#### DOCUMENT TEXT:
Synopses & Reviews
This is an English-Japanese dictionary written primarily for students and teachers of the Japanese language. An index of basic Japanese words appearing in the dictionary is also included, which allows you to use this as a Japanese-English dictionary as well.
FEATURES
o Over 4,500 entries
o Almost 18,000 vocabulary items
o A definition of the basic meaning of each English entry and of each of its Japanese translations
o Information on stylistic differences between words
o Useful example sentences illustrating each English entry, together with Japanese translations, both in Japanese and romanized script
o Notes explaining words with unusual grammatical behavior
o Information on how to use grammatical particles correctly to match the meaning of the verb
o Notes on how kanji are used, especially when several kanji can be used to write the same word
o Pitch accent markers on romanized translations of the basic entries
o Appendixes dealing with technical vocabulary, characteristics of the Japanese language, and grammar charts
About the Author
EIICHI MAKINO, Ph.D. in Linguistics, University of Illinois. Professor of Japanese and Linguistics, Princeton University. The author of
A Dictionary of Basic Japanese Grammar (with M. Tsutsui),
Japan Times, 1986;
A Dictionary of Intermediate Japanese Grammar (with M. Tsutsui),
Japan Times, 1995;
Uchi to Soto no Gengo-Bunkagaku, ALC, 1996;
Nakama: Japanese Communication, Culture, Context Vol. I (with Y. Hatasa and K. Hatasa), Houghton Mifflin, 1998.

#### DATA RECORDS:

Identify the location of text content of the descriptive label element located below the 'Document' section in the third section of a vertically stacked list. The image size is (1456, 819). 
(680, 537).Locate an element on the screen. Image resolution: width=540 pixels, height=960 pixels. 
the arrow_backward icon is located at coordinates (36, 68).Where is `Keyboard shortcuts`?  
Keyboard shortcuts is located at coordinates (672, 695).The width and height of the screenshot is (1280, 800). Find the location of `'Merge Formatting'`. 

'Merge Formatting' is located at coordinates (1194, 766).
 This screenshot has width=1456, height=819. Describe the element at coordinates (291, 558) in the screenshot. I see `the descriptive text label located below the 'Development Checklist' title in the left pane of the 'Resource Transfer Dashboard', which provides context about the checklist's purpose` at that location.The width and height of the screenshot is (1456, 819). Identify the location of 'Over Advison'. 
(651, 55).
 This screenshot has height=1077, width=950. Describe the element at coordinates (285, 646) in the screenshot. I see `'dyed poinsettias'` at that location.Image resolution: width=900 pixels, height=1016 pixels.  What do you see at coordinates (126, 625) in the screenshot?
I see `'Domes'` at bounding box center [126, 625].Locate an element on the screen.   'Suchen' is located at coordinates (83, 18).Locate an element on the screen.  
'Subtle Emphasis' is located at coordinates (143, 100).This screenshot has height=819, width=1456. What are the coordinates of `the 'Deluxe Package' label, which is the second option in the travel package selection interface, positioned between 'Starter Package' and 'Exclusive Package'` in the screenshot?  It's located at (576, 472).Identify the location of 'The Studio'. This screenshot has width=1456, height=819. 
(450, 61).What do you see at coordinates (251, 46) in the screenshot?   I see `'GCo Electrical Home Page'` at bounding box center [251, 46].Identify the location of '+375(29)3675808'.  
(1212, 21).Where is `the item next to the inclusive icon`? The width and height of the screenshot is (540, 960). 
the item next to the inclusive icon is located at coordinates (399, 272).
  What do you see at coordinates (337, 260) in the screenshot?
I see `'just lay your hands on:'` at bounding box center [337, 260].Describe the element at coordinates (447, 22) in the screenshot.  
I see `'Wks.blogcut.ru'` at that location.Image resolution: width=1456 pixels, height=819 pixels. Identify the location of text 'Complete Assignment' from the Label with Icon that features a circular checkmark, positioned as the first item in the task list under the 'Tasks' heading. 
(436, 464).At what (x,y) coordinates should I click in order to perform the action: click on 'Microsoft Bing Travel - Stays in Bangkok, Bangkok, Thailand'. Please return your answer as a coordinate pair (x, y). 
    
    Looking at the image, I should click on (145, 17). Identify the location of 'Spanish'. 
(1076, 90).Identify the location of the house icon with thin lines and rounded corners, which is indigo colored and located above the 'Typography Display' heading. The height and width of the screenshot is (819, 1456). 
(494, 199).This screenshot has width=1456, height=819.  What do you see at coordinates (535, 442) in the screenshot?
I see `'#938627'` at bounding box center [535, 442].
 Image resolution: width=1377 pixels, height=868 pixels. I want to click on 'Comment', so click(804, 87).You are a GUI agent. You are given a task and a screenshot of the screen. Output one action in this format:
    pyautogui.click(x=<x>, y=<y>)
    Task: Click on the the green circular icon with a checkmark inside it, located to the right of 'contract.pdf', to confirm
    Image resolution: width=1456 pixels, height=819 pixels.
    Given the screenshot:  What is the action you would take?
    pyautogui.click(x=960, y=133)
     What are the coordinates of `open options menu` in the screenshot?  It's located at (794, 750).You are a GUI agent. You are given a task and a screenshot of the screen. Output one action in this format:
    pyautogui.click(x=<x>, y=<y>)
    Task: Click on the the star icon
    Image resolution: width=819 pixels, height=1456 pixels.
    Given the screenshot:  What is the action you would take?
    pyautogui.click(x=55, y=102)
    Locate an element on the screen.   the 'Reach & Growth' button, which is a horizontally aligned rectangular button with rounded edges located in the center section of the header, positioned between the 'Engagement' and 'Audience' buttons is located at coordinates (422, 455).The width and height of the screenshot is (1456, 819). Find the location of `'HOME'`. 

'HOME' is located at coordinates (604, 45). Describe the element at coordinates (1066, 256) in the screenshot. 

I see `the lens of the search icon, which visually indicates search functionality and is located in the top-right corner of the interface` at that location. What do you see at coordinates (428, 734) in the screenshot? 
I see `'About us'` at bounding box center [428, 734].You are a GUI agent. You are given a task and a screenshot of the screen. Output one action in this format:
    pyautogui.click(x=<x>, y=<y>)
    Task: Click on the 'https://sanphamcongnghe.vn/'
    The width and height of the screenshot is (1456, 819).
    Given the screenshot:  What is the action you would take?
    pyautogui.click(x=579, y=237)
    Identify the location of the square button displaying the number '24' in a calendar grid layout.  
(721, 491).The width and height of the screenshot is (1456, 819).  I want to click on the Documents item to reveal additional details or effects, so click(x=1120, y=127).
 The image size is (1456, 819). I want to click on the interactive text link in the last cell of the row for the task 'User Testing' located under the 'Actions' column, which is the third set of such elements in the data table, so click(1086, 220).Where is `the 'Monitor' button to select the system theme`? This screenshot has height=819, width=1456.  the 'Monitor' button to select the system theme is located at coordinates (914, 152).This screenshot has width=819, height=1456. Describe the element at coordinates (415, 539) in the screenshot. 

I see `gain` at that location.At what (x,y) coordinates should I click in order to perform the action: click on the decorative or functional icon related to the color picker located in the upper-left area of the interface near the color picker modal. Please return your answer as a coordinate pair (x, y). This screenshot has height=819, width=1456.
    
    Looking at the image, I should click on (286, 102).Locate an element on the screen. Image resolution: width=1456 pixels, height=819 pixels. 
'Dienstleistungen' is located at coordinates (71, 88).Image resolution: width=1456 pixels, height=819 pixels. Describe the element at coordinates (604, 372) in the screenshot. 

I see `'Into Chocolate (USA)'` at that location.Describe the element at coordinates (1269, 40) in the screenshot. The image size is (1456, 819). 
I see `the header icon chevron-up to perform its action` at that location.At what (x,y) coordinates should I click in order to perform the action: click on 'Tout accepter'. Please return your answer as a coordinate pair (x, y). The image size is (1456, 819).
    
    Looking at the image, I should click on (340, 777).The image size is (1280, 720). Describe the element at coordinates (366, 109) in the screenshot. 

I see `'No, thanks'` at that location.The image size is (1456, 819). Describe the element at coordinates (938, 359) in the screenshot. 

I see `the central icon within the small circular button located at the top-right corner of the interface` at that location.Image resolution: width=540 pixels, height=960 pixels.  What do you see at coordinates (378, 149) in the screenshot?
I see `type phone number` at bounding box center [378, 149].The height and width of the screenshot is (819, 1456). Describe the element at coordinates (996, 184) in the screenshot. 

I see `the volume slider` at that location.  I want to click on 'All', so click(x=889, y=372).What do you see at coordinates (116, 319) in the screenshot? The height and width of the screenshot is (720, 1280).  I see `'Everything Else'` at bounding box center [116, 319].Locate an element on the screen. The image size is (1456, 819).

#### INSTRUCTIONS:
- a) In the dictionary description, retype the stretch from "Synopses & Reviews" through "dictionary as well." word for word.
- b) Answer these questions from the dictionary description:
(i) About how many vocabulary items does the dictionary contain?
(ii) At which university did Eiichi Makino earn his Ph.D.?
(iii) Which publisher issued Uchi to Soto no Gengo-Bunkagaku, and in what year?
- c) Decide whether each statement agrees with the dictionary description. Answer yes or no, and quote the words that decide it.
(i) Pitch accent markers are given on romanized translations of the basic entries.
(ii) The example sentences are given only in romanized script.
(iii) Makino wrote Nakama: Japanese Communication, Culture, Context Vol. I without co-authors.

#### RESULTS:
- a)
Synopses & Reviews
This is an English-Japanese dictionary written primarily for students and teachers of the Japanese language. An index of basic Japanese words appearing in the dictionary is also included, which allows you to use this as a Japanese-English dictionary as well.

- b)
(i) Almost 18,000.
(ii) The University of Illinois.
(iii) ALC, in 1996.

- c)
(i) Yes: "Pitch accent markers on romanized translations of the basic entries"
(ii) No: "both in Japanese and romanized script"
(iii) No: "(with Y. Hatasa and K. Hatasa)"